#### [Problem]
Whenever a line in the data holds the string "Select", pull that line out.

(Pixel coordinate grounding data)

___

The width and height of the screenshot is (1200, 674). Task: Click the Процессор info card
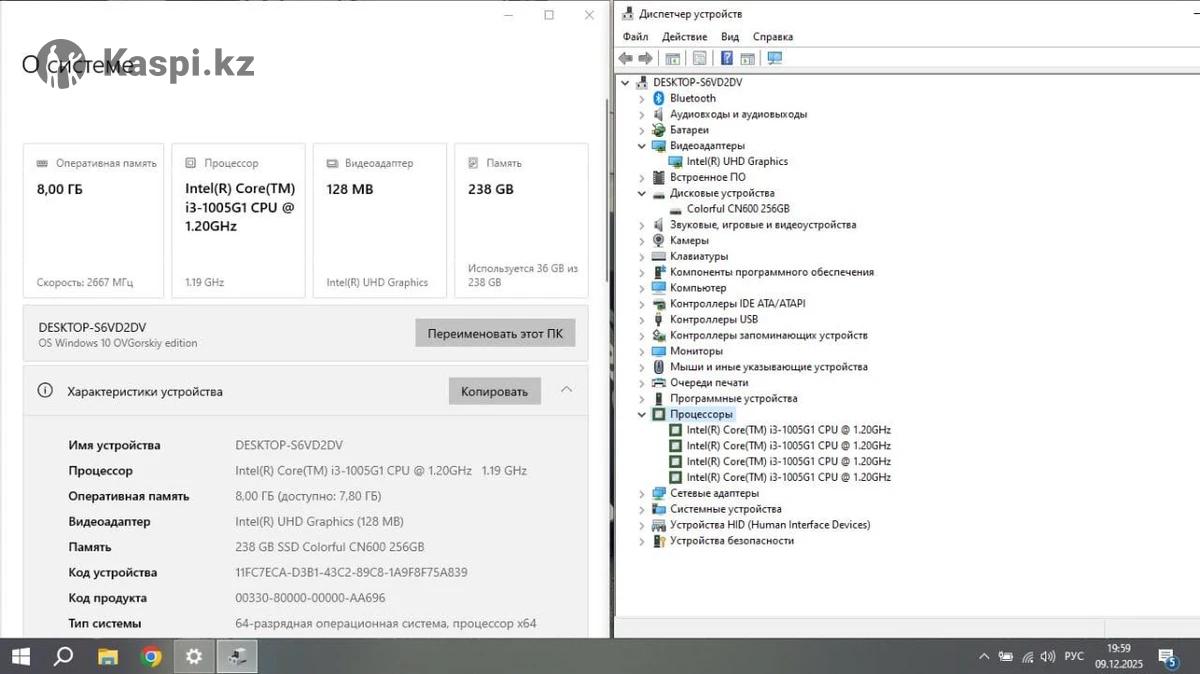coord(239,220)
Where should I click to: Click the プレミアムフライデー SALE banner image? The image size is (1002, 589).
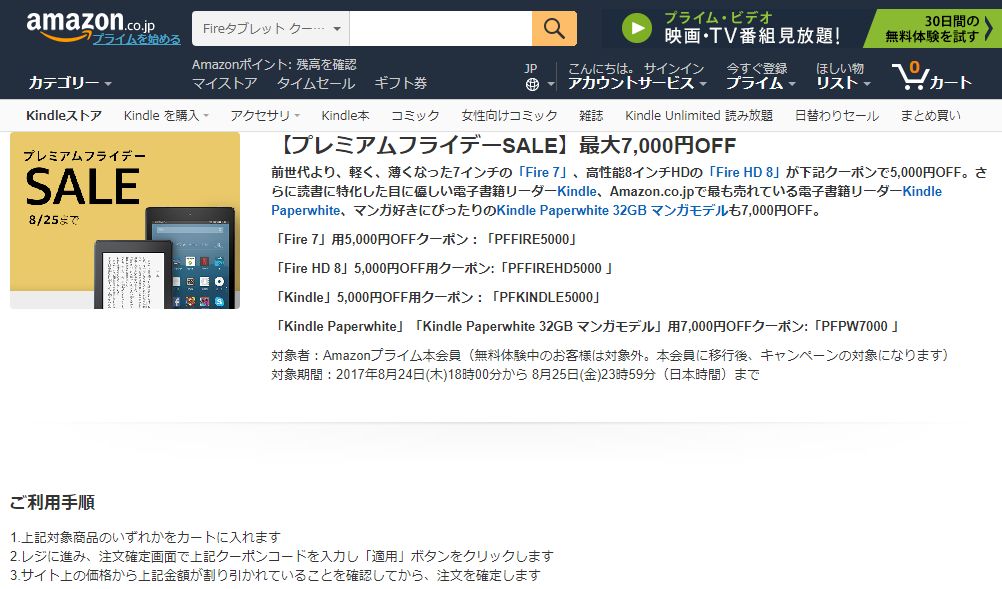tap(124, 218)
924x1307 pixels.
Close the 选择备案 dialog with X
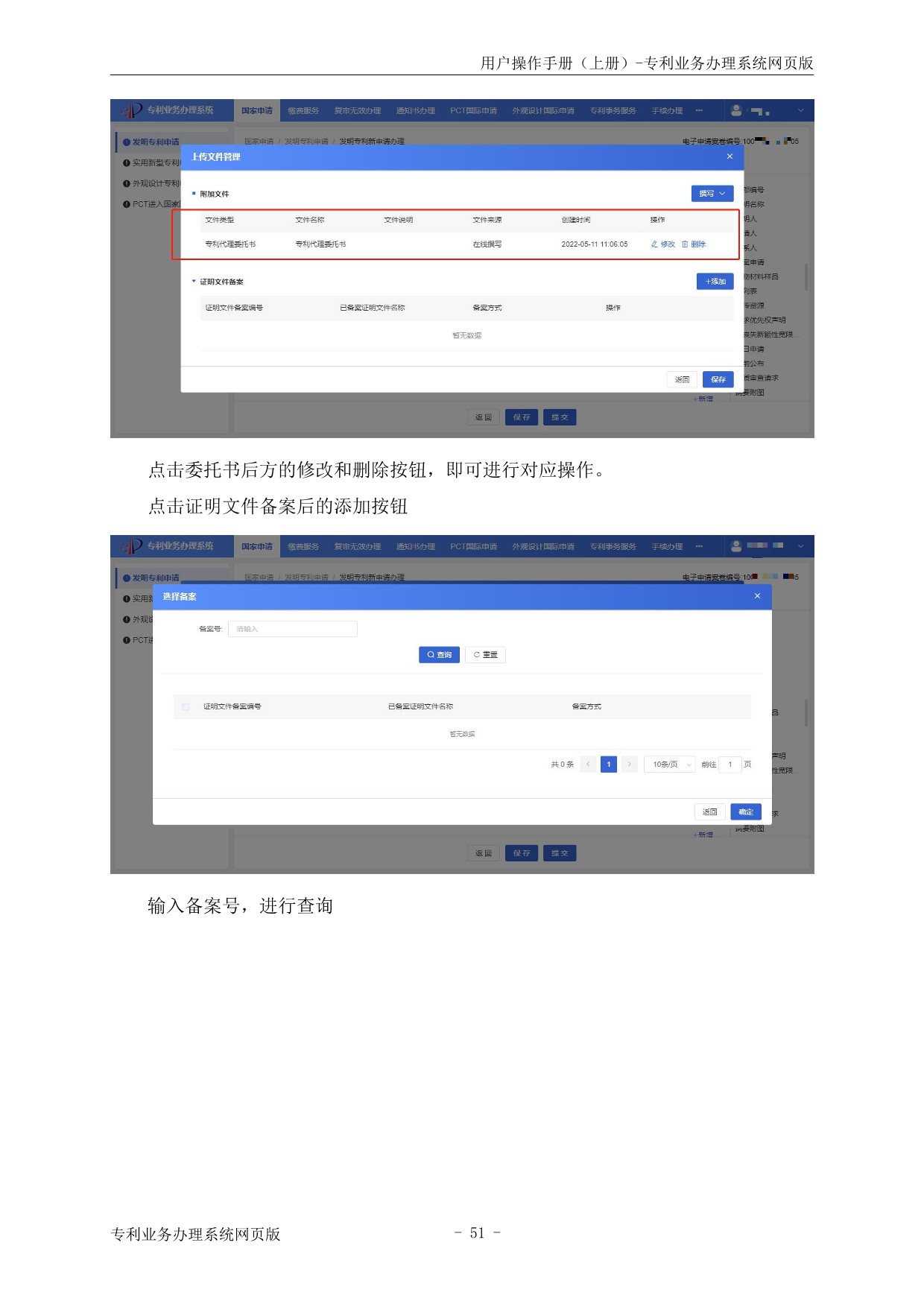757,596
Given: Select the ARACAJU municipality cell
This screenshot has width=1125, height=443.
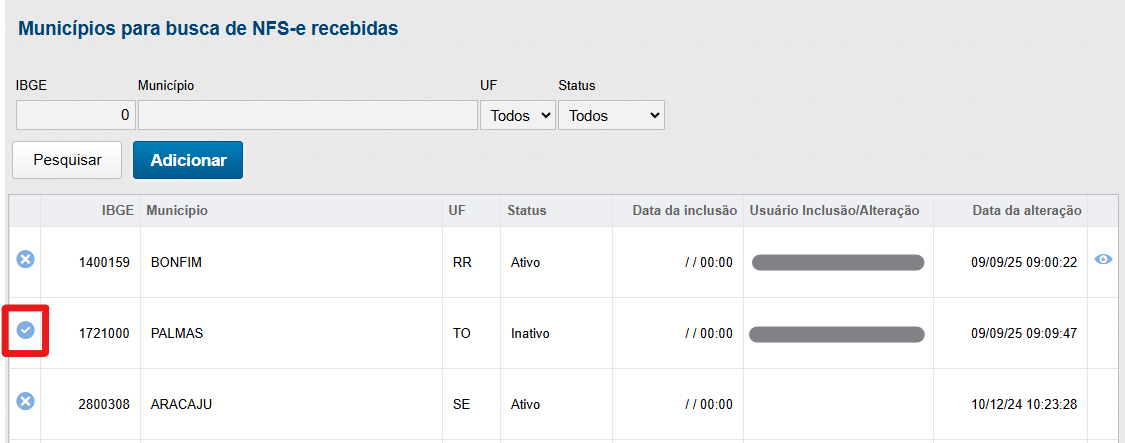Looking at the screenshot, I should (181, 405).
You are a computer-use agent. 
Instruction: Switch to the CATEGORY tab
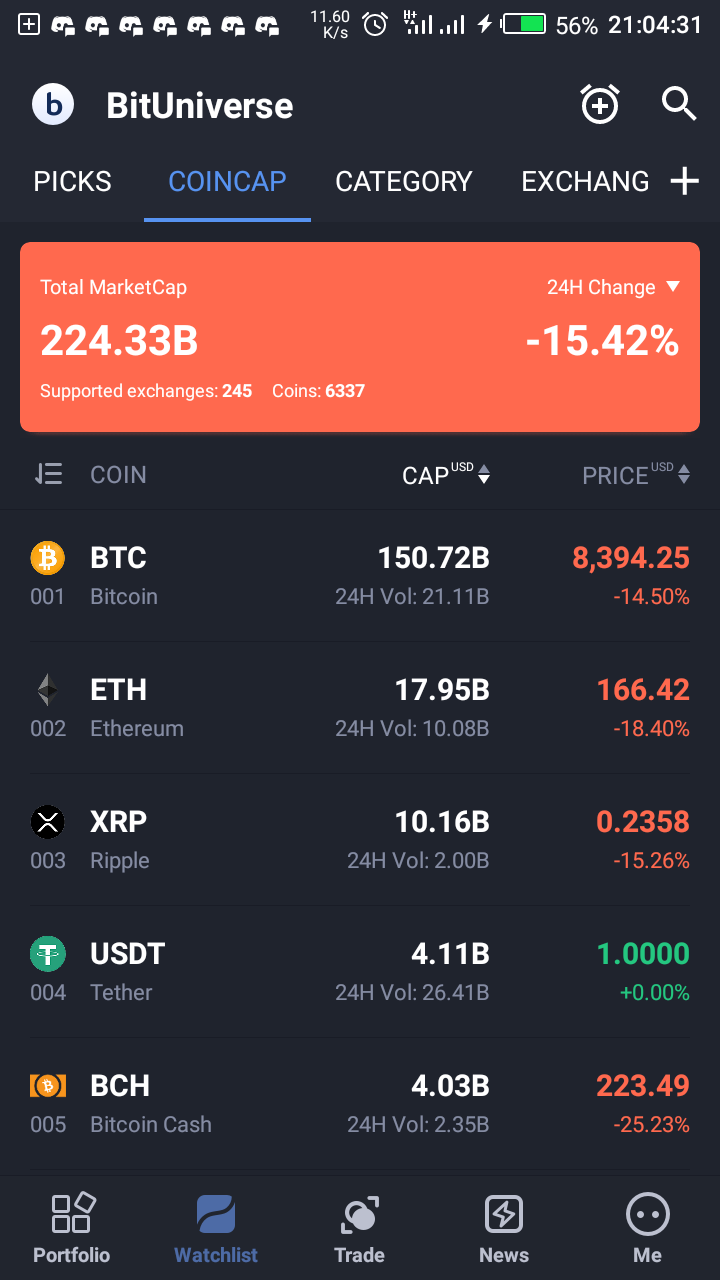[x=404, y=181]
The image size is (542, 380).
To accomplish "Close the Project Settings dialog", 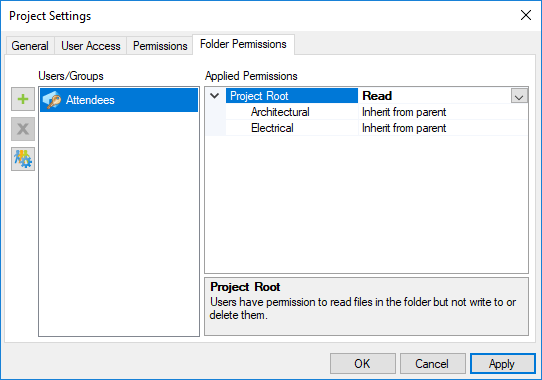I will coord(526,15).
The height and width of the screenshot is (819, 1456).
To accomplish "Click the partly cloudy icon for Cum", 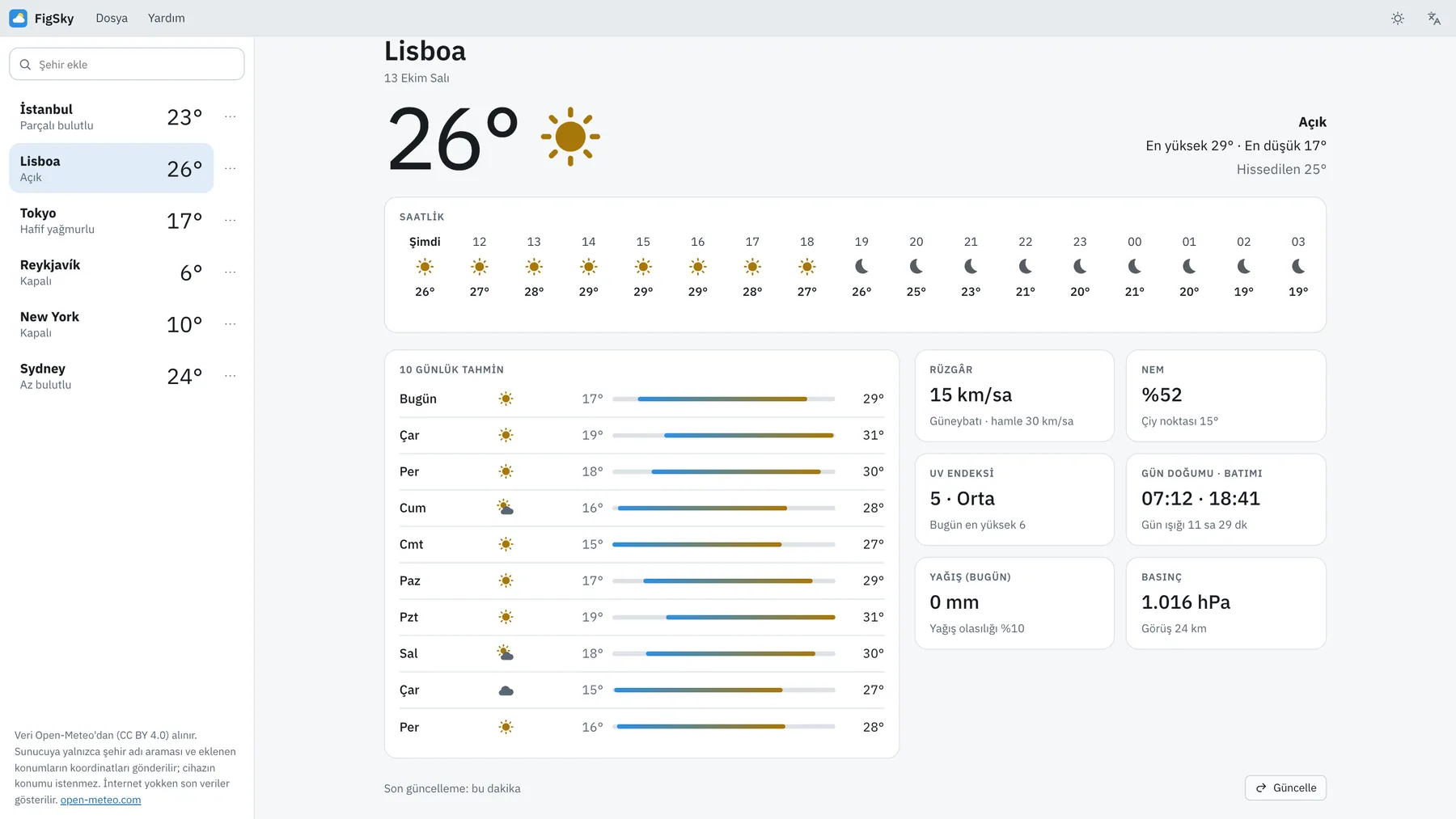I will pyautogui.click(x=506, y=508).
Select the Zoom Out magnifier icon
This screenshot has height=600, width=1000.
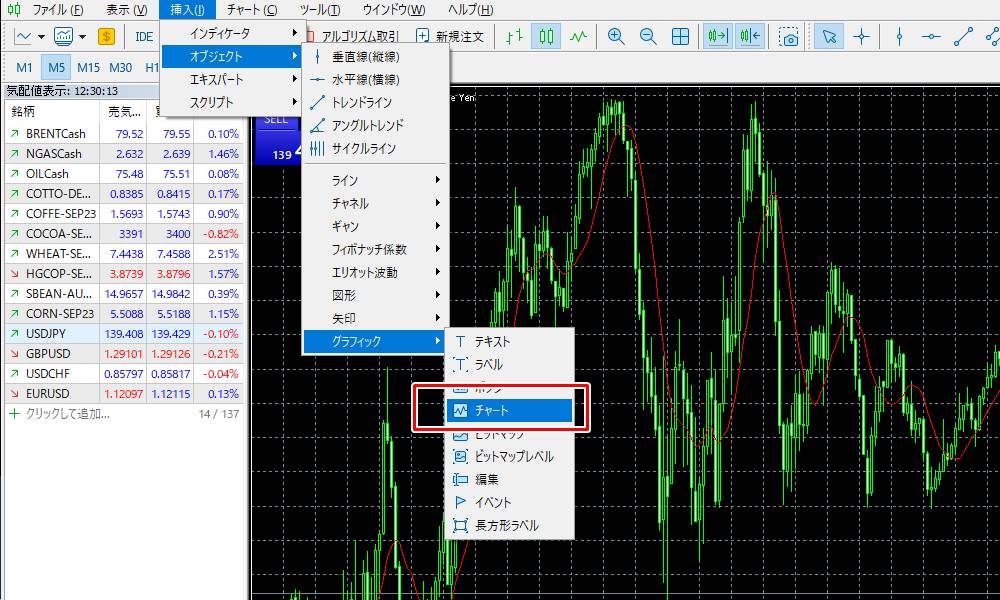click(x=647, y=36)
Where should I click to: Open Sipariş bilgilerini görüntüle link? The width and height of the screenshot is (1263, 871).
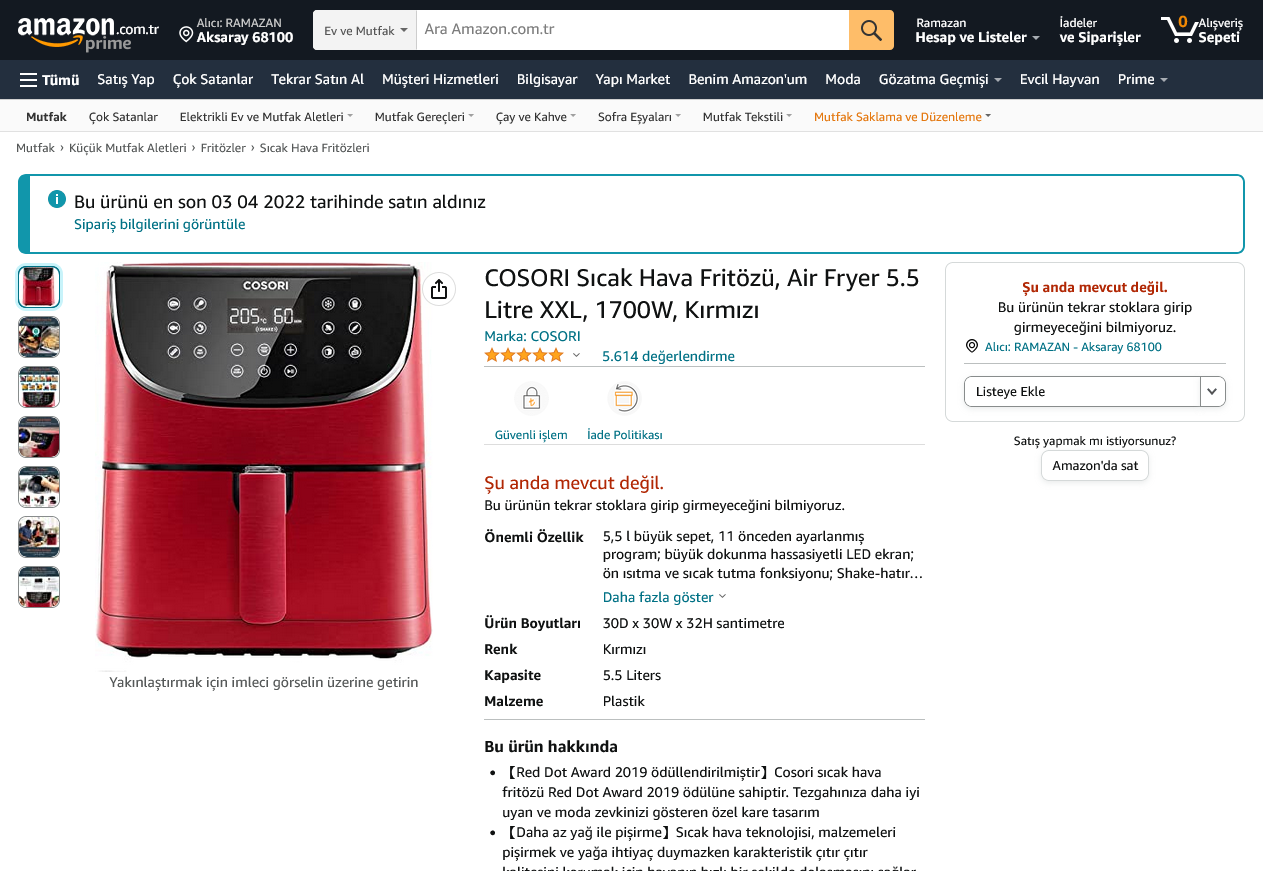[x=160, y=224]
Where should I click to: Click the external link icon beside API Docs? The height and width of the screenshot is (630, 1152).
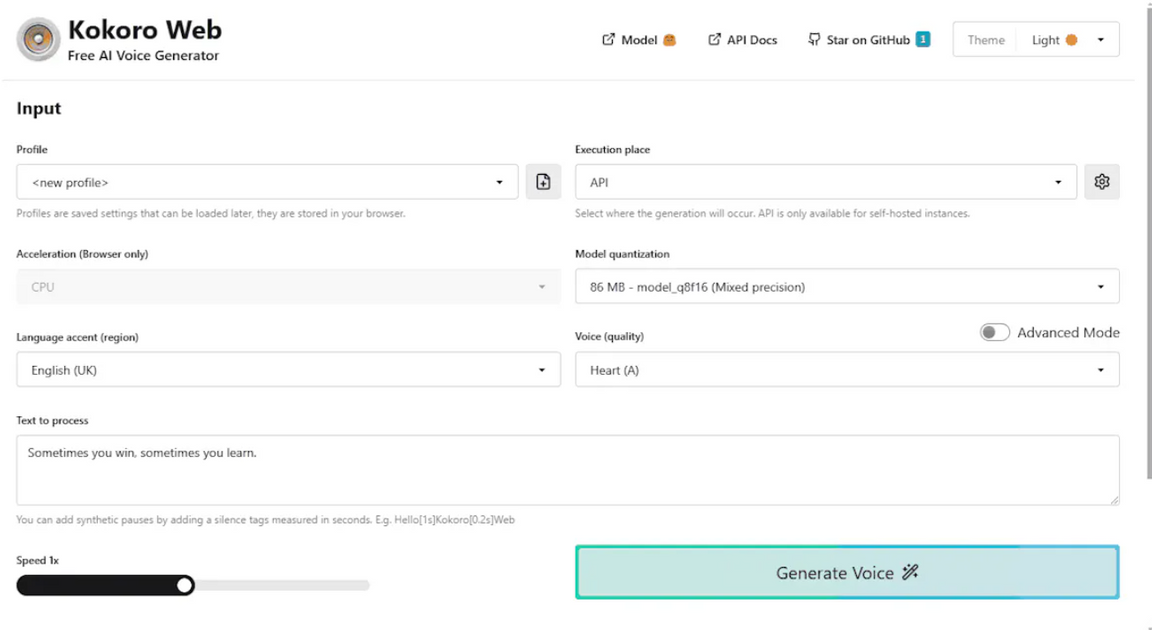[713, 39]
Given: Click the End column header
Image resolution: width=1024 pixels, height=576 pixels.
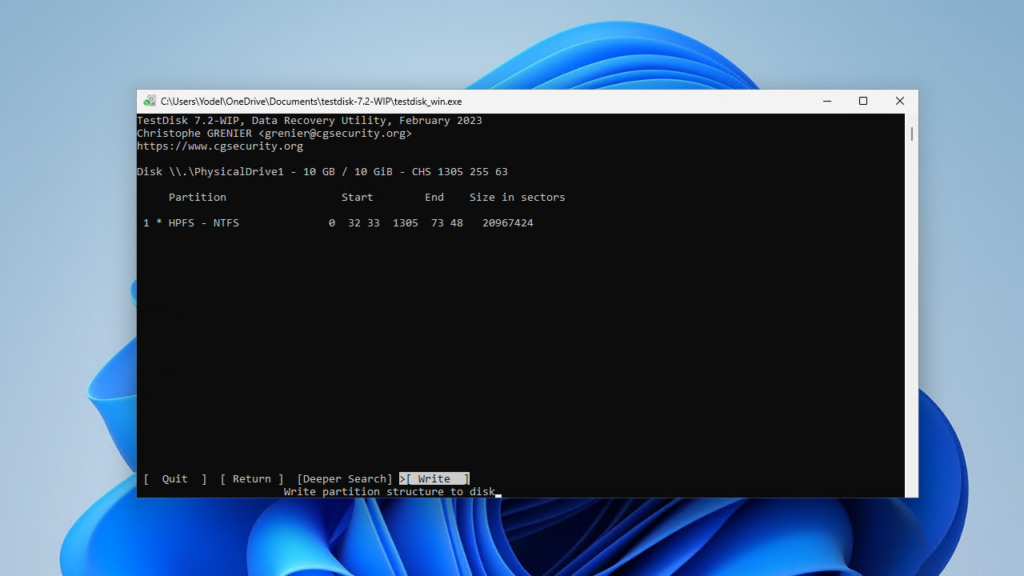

___

#### [Solution for this problem]
Given: Select the ARACAJU municipality cell
Select the Zoom Out magnifier icon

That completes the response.